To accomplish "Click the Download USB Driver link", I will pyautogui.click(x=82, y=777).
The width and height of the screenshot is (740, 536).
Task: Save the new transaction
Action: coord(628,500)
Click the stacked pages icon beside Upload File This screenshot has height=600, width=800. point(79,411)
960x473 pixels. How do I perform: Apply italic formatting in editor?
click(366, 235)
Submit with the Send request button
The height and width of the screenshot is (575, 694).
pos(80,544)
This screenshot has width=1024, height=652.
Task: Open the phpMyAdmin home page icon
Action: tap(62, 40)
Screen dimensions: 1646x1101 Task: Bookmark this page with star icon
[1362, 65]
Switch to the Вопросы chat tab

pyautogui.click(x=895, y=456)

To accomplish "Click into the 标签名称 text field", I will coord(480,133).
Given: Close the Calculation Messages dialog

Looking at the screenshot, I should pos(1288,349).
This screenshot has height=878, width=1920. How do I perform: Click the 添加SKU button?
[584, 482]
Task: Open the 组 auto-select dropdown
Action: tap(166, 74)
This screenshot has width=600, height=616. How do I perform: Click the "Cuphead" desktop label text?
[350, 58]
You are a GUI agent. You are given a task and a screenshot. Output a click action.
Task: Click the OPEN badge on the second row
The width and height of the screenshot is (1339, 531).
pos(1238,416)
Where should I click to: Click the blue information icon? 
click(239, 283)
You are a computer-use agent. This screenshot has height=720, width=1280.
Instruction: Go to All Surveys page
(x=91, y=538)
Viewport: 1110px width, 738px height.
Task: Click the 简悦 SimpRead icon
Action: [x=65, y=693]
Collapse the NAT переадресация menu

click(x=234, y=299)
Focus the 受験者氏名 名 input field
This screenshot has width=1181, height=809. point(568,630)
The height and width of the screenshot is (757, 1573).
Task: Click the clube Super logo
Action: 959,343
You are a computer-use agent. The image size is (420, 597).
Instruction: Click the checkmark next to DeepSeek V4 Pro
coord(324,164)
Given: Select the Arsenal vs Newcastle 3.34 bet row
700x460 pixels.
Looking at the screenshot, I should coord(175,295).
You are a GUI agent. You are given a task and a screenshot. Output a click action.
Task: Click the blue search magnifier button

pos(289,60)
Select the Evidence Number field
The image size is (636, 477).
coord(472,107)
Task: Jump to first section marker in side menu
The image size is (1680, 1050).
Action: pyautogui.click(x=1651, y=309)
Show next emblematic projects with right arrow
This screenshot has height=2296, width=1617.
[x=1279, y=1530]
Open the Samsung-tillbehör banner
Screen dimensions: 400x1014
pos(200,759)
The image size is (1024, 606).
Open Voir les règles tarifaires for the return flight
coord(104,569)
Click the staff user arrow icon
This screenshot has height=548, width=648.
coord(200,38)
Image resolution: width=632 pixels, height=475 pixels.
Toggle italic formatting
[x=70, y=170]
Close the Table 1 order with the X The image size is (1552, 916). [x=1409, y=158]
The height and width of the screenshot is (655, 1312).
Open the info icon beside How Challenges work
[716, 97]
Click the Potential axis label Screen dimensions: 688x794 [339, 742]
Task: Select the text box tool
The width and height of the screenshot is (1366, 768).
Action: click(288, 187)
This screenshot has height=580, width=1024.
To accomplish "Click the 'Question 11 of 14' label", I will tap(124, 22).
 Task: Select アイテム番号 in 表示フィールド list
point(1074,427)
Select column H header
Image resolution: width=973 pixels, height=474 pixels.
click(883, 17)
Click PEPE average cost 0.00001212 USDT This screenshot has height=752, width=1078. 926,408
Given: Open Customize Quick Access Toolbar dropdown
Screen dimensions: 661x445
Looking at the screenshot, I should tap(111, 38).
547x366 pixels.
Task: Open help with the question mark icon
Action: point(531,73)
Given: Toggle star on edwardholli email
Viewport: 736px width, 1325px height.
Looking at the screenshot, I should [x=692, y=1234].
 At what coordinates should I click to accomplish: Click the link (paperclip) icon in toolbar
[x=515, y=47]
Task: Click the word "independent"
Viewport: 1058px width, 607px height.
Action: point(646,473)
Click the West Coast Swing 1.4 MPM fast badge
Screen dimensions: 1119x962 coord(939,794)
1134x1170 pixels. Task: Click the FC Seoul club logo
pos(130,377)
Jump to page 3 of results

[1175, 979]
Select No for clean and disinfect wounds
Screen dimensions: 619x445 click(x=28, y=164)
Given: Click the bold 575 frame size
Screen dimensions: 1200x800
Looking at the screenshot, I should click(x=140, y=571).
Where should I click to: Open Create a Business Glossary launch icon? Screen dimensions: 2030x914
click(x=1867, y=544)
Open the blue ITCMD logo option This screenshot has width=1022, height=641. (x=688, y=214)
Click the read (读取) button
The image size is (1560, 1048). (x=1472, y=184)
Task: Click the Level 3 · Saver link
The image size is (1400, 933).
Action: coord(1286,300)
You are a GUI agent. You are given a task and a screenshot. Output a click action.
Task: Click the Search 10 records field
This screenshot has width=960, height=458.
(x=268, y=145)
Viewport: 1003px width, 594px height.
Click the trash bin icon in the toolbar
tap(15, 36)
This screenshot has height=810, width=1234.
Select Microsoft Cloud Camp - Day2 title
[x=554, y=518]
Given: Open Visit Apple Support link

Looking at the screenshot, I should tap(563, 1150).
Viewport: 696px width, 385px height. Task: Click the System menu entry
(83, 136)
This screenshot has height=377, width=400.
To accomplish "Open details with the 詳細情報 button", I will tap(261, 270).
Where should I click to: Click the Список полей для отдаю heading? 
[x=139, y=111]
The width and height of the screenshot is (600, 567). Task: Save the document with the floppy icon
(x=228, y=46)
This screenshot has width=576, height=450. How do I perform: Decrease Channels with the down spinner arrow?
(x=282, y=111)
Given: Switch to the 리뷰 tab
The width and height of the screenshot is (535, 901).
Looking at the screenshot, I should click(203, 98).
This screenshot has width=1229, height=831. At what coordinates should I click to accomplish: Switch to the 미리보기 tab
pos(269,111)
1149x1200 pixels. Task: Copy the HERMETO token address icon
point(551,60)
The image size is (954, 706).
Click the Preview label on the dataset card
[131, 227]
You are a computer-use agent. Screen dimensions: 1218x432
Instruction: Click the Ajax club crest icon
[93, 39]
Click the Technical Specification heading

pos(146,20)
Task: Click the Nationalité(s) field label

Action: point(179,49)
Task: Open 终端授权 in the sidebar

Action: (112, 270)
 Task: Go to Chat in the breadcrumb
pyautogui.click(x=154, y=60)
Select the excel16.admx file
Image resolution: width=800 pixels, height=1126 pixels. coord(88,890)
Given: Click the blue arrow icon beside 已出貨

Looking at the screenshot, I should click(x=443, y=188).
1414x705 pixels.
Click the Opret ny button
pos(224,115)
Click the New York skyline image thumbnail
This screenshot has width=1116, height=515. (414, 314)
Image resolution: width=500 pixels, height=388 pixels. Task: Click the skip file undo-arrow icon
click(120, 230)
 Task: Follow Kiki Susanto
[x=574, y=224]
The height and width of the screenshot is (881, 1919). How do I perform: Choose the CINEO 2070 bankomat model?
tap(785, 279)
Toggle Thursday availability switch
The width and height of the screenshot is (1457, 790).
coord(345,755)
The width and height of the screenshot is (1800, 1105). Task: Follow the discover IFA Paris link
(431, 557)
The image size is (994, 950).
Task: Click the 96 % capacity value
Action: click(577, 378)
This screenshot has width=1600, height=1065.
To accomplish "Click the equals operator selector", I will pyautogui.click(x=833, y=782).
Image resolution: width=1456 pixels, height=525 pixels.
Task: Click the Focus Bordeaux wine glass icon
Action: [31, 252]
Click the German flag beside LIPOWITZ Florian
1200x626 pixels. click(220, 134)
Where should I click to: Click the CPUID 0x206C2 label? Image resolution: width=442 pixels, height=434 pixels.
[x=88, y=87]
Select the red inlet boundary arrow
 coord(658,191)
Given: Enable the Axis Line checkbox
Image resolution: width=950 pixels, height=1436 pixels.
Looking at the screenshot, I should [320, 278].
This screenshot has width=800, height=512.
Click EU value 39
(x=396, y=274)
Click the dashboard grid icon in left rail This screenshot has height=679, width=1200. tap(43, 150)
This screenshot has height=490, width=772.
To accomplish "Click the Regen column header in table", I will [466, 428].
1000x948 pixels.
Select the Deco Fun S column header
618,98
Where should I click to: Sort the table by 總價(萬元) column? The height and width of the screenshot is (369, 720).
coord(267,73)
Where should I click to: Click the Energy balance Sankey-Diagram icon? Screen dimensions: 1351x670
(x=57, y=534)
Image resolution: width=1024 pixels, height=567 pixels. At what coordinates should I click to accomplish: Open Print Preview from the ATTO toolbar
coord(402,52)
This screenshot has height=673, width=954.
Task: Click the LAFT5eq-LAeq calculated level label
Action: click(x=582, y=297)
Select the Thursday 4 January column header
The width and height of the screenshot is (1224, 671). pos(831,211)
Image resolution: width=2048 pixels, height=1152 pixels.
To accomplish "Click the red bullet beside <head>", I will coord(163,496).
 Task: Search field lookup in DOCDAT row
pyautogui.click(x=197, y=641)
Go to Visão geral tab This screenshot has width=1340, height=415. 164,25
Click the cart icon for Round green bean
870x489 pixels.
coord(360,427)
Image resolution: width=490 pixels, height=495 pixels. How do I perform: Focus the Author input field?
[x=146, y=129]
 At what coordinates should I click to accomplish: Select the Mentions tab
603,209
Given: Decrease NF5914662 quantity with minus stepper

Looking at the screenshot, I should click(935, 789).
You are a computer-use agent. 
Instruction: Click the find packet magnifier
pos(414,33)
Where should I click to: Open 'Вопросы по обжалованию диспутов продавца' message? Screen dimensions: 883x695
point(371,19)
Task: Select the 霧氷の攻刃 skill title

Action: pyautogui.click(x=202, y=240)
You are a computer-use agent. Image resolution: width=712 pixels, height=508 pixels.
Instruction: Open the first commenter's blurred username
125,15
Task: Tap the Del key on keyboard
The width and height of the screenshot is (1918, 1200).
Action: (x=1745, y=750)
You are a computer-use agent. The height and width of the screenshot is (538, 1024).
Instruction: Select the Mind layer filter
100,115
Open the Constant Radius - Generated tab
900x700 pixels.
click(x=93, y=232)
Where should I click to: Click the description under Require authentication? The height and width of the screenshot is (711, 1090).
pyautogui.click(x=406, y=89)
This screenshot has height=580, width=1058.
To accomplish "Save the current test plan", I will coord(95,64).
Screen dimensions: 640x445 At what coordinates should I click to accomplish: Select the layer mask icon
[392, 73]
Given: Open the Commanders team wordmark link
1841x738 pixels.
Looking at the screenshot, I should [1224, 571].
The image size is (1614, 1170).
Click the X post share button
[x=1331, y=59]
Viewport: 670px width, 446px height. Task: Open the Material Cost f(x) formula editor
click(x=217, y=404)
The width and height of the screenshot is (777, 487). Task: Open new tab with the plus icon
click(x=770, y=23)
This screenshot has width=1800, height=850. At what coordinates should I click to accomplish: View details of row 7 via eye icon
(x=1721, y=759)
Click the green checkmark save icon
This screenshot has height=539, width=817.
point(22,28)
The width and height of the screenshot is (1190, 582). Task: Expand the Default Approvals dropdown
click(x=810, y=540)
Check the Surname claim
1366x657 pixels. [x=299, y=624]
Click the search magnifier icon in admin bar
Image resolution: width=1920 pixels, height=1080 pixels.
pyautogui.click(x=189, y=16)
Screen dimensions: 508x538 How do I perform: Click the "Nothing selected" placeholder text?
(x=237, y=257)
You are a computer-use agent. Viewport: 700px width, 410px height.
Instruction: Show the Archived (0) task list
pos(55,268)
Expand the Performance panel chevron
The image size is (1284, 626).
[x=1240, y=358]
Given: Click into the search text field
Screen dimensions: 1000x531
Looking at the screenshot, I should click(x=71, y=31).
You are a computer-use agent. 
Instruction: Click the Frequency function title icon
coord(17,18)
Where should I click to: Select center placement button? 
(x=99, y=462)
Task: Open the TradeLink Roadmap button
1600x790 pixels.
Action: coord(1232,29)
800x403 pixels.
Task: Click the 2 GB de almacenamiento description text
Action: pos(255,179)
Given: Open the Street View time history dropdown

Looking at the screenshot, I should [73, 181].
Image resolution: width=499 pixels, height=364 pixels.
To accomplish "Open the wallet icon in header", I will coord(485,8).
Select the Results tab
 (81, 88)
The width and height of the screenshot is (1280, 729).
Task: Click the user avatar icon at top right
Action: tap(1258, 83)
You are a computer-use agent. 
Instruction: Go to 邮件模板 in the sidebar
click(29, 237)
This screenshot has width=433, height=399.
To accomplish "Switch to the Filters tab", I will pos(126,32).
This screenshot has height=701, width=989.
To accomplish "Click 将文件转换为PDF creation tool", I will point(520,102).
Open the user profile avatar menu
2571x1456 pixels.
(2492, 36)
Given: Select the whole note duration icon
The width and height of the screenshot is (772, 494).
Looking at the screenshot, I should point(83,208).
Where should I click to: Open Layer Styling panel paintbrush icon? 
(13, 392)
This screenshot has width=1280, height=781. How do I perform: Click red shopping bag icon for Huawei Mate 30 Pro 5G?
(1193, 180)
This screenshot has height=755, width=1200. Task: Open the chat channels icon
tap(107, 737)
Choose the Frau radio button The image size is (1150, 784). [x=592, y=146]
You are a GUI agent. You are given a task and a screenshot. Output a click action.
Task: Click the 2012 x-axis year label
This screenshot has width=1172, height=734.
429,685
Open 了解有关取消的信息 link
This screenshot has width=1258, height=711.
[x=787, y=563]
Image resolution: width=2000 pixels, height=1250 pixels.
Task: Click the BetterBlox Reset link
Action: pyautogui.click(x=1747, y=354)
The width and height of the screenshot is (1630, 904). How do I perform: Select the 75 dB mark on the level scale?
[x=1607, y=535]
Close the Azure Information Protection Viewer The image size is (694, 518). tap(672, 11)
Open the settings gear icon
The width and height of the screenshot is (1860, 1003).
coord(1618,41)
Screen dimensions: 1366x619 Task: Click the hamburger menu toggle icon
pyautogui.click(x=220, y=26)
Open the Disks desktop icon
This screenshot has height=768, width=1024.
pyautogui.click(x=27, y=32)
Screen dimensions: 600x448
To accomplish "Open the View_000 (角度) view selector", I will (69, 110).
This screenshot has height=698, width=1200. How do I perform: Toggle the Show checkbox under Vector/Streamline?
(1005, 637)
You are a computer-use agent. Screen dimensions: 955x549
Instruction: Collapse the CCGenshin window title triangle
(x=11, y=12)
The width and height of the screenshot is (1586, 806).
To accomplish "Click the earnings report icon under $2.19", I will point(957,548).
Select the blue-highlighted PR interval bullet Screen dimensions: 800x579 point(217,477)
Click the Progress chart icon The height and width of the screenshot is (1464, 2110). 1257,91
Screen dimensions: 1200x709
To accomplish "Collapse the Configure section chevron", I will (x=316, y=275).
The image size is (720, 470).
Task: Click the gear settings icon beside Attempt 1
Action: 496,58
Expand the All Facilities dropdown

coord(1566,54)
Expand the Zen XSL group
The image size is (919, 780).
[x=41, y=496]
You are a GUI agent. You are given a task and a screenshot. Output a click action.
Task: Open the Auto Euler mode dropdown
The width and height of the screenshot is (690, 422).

⁂

Problem to solve: Look for the word "bullet" in the listing above, and copy every line where you find it.

Response to the task:
To accomplish "Click the red bullet beside <head>", I will coord(163,496).
Select the blue-highlighted PR interval bullet Screen dimensions: 800x579 point(217,477)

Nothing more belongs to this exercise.